- **Given problem**
Reproduce the data verbatim, starting at the line containing "You are a GUI" and running through the end of the data, with both ends included.

- **Raw records**
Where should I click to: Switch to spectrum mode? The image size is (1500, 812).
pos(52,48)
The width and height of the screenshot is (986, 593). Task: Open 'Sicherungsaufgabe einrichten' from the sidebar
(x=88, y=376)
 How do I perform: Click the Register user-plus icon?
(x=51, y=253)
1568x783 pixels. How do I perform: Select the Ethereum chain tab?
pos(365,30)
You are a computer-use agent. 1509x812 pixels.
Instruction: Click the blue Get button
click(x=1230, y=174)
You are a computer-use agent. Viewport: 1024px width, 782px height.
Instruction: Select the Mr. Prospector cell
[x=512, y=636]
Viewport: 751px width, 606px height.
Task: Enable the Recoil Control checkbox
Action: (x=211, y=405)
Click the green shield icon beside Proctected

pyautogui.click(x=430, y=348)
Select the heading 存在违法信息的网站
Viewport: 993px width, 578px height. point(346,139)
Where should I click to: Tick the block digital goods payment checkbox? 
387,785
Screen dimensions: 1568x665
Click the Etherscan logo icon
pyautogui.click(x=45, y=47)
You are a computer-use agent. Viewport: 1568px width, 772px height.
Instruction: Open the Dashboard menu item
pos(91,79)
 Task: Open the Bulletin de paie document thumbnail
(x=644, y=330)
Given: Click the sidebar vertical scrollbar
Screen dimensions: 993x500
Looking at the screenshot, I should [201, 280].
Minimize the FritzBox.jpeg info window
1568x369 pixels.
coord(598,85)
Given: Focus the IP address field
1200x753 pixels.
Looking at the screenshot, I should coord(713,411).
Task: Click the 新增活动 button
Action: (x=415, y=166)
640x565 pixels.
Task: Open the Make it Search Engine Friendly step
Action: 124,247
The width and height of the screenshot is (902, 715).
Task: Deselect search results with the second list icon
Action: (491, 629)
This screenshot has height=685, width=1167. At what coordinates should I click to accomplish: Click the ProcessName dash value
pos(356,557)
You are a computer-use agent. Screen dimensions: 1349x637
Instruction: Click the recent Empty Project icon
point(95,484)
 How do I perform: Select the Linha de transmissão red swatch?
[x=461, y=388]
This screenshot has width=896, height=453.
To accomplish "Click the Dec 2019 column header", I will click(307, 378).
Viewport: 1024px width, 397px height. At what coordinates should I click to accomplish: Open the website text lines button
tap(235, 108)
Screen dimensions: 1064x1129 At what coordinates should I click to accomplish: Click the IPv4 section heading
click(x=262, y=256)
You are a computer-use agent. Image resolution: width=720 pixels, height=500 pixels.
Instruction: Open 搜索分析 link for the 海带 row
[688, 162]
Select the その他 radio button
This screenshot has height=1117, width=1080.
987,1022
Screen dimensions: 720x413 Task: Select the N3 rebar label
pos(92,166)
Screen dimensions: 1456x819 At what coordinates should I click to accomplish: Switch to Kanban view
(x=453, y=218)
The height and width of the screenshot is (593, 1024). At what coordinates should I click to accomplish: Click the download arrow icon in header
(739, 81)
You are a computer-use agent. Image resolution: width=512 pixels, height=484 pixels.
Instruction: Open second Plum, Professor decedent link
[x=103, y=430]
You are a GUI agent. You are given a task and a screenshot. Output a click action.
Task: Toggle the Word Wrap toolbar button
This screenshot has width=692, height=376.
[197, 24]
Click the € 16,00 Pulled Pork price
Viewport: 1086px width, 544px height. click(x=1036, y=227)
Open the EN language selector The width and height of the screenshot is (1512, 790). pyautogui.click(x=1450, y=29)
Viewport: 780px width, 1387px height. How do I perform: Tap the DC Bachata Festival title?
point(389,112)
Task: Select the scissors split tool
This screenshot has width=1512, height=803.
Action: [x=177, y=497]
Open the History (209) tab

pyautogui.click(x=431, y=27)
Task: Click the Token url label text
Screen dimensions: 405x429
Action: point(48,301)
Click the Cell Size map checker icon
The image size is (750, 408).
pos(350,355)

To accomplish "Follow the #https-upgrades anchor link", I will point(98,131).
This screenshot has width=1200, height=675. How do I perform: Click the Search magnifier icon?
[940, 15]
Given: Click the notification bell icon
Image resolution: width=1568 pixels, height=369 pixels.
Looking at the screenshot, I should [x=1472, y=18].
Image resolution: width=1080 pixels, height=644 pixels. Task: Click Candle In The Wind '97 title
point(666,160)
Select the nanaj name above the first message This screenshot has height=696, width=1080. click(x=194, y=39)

- **Written solution**
You are a GUI agent. You are given a task and a screenshot. Output a click action.
Task: Toggle the Word Wrap toolbar button
This screenshot has width=692, height=376.
[197, 24]
Click the € 16,00 Pulled Pork price
Viewport: 1086px width, 544px height. click(x=1036, y=227)
Open the EN language selector The width and height of the screenshot is (1512, 790). pyautogui.click(x=1450, y=29)
Viewport: 780px width, 1387px height. How do I perform: Tap the DC Bachata Festival title?
point(389,112)
Task: Select the scissors split tool
This screenshot has width=1512, height=803.
Action: [x=177, y=497]
Open the History (209) tab

pyautogui.click(x=431, y=27)
Task: Click the Token url label text
Screen dimensions: 405x429
Action: point(48,301)
Click the Cell Size map checker icon
The image size is (750, 408).
pos(350,355)

To accomplish "Follow the #https-upgrades anchor link", I will point(98,131).
This screenshot has width=1200, height=675. How do I perform: Click the Search magnifier icon?
[940, 15]
Given: Click the notification bell icon
Image resolution: width=1568 pixels, height=369 pixels.
Looking at the screenshot, I should [x=1472, y=18].
Image resolution: width=1080 pixels, height=644 pixels. Task: Click Candle In The Wind '97 title
point(666,160)
Select the nanaj name above the first message This screenshot has height=696, width=1080. click(x=194, y=39)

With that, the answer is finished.